Uno rey y otro presidente, dos posiciones de poder que tienen altura y alcance similares.
“Las comparaciones no son agradables”, es una frase repetida, aunque no del todo sincera, que empleamos cuando somos sorprendidos por algunos fenómenos que tienen un desconcertante parecido. Las comparaciones son inevitables. Fascinan. Así en la política, como en otras actividades de la vida, están vigentes las comparaciones, dadas por el parecido obvio y resaltable que guardan algunos personajes en más de un aspecto.

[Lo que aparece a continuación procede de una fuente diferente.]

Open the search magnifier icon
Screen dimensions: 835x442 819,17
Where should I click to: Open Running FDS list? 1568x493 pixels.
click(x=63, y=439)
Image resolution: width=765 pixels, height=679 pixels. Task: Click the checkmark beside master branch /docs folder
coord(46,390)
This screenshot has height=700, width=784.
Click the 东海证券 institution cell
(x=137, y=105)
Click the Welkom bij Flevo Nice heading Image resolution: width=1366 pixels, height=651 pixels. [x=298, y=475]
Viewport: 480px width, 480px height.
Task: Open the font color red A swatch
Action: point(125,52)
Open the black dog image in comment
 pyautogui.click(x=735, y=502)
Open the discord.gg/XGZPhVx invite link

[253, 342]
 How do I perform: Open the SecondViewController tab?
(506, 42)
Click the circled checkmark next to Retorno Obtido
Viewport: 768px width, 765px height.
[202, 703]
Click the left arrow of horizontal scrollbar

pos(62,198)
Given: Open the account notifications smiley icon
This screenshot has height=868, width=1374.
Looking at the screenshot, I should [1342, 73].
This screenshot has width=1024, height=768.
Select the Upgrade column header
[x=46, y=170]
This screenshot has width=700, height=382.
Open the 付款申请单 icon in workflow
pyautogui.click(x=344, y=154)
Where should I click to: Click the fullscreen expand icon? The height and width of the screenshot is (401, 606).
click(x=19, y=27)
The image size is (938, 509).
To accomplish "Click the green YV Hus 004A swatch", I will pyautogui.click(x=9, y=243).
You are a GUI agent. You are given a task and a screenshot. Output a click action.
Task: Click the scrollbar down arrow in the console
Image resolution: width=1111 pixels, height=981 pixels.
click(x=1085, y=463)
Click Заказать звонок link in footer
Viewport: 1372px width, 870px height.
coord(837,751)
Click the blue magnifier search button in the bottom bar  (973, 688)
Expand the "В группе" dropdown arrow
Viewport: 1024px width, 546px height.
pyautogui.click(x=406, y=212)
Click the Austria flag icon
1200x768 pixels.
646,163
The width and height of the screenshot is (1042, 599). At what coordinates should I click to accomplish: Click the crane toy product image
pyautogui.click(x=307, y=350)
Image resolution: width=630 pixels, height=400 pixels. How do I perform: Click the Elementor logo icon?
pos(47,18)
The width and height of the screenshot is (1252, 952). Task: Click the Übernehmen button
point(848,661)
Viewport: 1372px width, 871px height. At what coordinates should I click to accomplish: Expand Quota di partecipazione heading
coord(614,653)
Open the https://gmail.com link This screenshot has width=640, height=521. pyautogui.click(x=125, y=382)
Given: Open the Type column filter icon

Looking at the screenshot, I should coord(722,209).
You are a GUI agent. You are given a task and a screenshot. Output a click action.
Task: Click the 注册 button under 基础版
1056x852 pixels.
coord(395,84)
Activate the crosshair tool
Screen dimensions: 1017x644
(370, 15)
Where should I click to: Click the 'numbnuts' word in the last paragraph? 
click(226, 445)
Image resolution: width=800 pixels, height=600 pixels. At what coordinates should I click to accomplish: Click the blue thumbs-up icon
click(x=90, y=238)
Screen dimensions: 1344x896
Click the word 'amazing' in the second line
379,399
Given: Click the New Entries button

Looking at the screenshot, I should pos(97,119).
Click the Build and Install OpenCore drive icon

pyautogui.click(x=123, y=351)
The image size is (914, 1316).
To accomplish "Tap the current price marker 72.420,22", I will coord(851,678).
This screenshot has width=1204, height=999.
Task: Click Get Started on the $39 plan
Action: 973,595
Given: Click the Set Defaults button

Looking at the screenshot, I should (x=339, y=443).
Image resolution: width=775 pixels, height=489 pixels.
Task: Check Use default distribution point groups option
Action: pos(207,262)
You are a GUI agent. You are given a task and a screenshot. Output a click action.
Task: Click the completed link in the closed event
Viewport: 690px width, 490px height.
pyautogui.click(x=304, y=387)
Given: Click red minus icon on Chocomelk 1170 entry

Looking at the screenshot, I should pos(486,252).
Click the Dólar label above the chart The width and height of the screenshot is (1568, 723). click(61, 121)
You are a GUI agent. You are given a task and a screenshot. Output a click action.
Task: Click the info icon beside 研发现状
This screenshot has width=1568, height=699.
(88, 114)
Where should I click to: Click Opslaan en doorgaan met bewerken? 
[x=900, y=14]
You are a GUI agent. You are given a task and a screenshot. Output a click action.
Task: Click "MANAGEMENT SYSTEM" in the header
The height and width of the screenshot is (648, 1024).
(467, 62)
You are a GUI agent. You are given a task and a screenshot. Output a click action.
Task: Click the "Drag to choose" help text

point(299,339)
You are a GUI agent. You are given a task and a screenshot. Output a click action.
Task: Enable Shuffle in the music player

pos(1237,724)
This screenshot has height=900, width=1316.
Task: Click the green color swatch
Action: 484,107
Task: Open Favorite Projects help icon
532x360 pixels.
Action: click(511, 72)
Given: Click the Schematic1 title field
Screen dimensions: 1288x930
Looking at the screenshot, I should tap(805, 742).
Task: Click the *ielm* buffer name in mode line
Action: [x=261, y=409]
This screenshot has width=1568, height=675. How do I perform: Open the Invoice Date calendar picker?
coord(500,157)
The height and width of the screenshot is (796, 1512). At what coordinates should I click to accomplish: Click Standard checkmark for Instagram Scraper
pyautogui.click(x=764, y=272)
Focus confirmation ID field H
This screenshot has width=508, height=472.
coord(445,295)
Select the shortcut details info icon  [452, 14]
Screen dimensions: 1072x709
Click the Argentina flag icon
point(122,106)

Cuando vemos el estrambótico proceder del presidente Donald Trump, encontramos en los desatinos y las locuras de Saúl un comportamiento paralelo que sugiere un análisis comparado de estos dos personajes. Sin dudas que entre estos dos dirigentes hay similitudes que pueden resultar muy atrayentes e ilustrativas.
Uno rey y otro presidente, dos posiciones de poder que tienen altura y alcance similares; precisamente, de dos naciones de acentuado trasfondo religioso y marcadas por el designio de una grandeza histórica sin igual. Ambos, Saúl y Trump, de presencia soberbia e impresionante, de personalidades inestables y perturbadas, propensas a generar incertidumbre y hasta espanto. Ambos, religiosos y devotos, pero con efectos prácticos poco convincentes. Un análisis bíblico de la personalidad de Saúl, lo revela como una persona desconfiada, atacada por celos enfermizos, con gran afán de dominio, muy sensible a las críticas, con impulsos agresivos recurrentes y poco dominio sobre sí mismo.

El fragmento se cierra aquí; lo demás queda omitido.